Asentí, todavía riéndome.
—¿Y qué es un bracero?
—Me parece que algo así como un vagabundo. Un jornalero que vive de acá para allá.
A veces, como en aquel momento, a Toby le salía un acento marcado. Me encantaba cuando eso sucedía. Nunca había oído a nadie hablar así, y desde luego habría escuchado cualquier cosa que quisiera decirme.
—Y entonces, ¿quién es Matilda? —pregunté.
Toby inclinó su vaso y revolvió el granizado con la pajita.
—Supongo que Matilda es la chica a la que consideraba su hogar.

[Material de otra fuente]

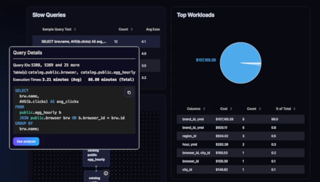Screen dimensions: 320x182
Task: Sort Slow Queries by Count arrows
Action: [x=131, y=29]
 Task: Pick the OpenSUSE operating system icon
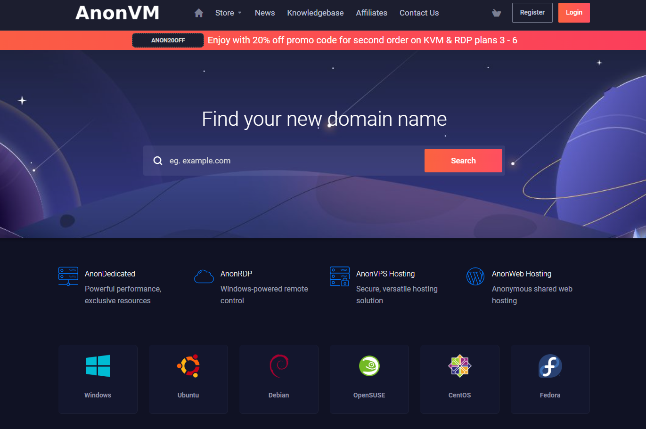pos(369,366)
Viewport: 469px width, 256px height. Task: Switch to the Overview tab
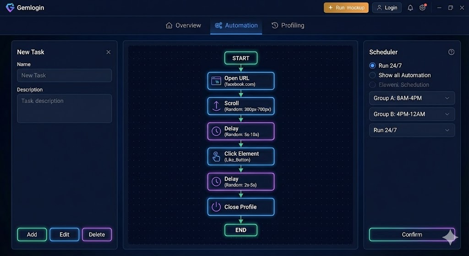(183, 26)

Aquella noche volví a leer la nota de la agenda ilustrada. A veces, cuando la releía, veía en esas palabras que Finn me quería. En otras ocasiones, solo podía ver que quería a Toby, que solo le preocupaba asegurarse de que Toby estuviese bien.

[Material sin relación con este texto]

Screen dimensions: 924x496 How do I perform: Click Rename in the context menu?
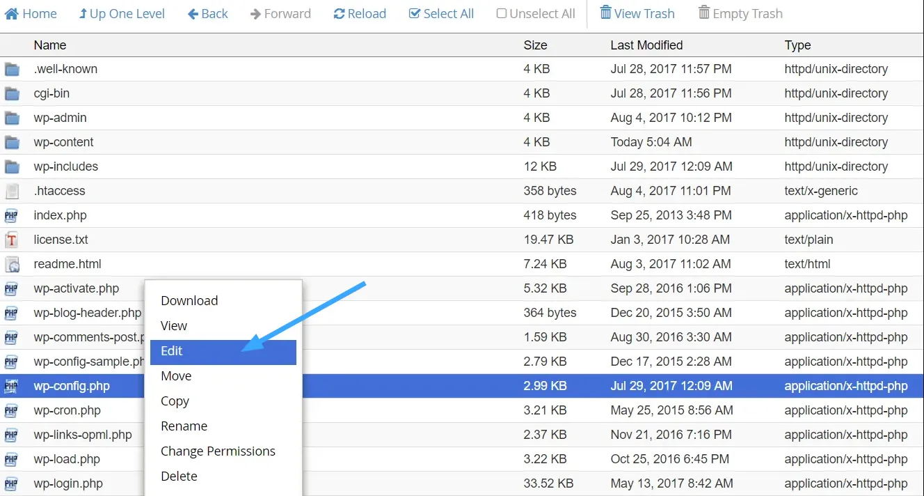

Me tapé bien con las mantas, como el enfermo del dibujo. Así son las cosas, pensé, y sentí una punzada de rabia en el vientre, porque lo que yo quería era que cuidaran de mí, que alguien me cuidara, como se suponía que debía ser. ¿Acaso no era yo la niña? Toby era el adulto, el mayor. Ser el enfermo parecía mejor que ser la enfermera. Estar tumbada, con gente que te trajera todo lo que necesitases. ¿Quién no iba a querer eso?
Pero entonces me lo pensé mejor. El enfermo siempre iba a ser el enfermo, mientras que la enfermera solo tenía que serlo por un tiempo. Y entonces fue cuando comprendí lo que significaba, lo que Toby estaba intentando decirme antes. Él iba a morir, estaba claro. No disponíamos de tiempo, pero tampoco había límites. Si yo iba a hacer algo por él, algo importante, tenía que hacerlo pronto.
Bajé a hurtadillas a la cocina después de que todos se durmieran y llamé a Toby. Hablamos un ratito y luego fui directa a lo que me interesaba saber:
—¿Cómo se llama tu ciudad? El sitio donde naciste en Inglaterra.